Marcus Merritt was surprised to see a robot waiter at a Chick-fil-A in Atlanta recently. Robots don’t appear to be replacing workers, he said; he counted 13 employees in the store, and workers told him robots could help speed up service. He’s glad the robot told him to wish him a good day, and hopes he sees more of them when he goes out to eat.

“I think technology is now part of our everyday lives. Everyone has a cell phone, everyone uses some form of computer,” said Merritt, who owns a marketing business. “It’s a natural progression.”

But not all chains have had success with robots.

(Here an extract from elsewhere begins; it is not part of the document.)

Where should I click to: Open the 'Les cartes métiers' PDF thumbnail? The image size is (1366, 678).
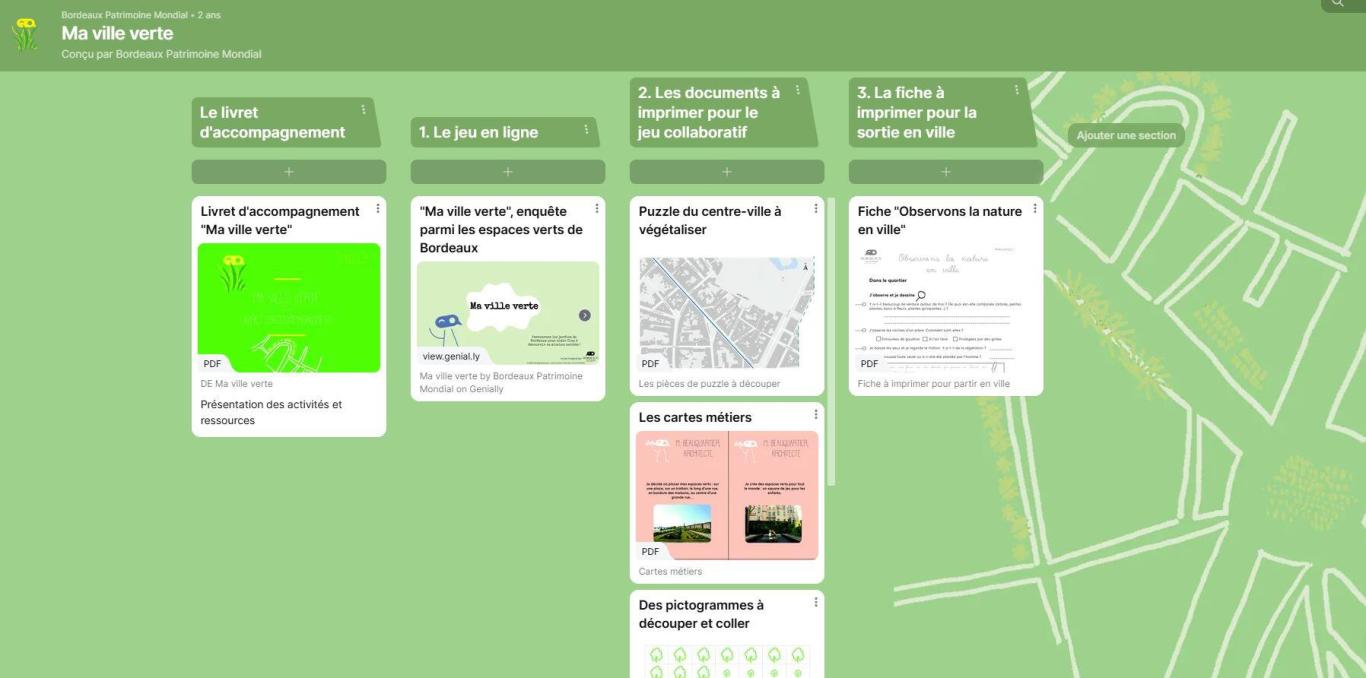click(x=727, y=495)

Chili’s launched a robot server called Rita in 2020 and expanded the test to 61 U.S. restaurants before abruptly stopping it last August. The chain found that Rita was moving too slowly, blocking the human server. 58% of guests surveyed said Rita did not improve their overall experience.

Haidilao, a Chinese hotpot chain, started using robots to deliver food to diners’ tables a year ago. But managers at several stores said the robots have not been as reliable or cost-effective as human attendants.

Wang Long, the manager of an outlet in Beijing, said that both of his robots were broken.

“We only use them occasionally,” Wang said. “It’s the notion that machines can never replace humans.”

Ultimately, Namasivayam expects a certain percentage of restaurants (perhaps 30%) will continue to have human waiters and be considered more luxurious, while the rest will rely more on robots in the kitchen and dining room. The economics are on the side of the robots, he said; human costs will continue to rise, but technology costs will fall.

But this is not the future everyone wants to see. Saru Jayaraman, chairman of One Fair Wage, advocates for higher wages for restaurant workers, saying restaurants can easily address labor shortages simply by paying their workers more.

“Humans don’t go to a full-service restaurant to be served by technology,” she said. “They’re after experiences for themselves and those they care about.”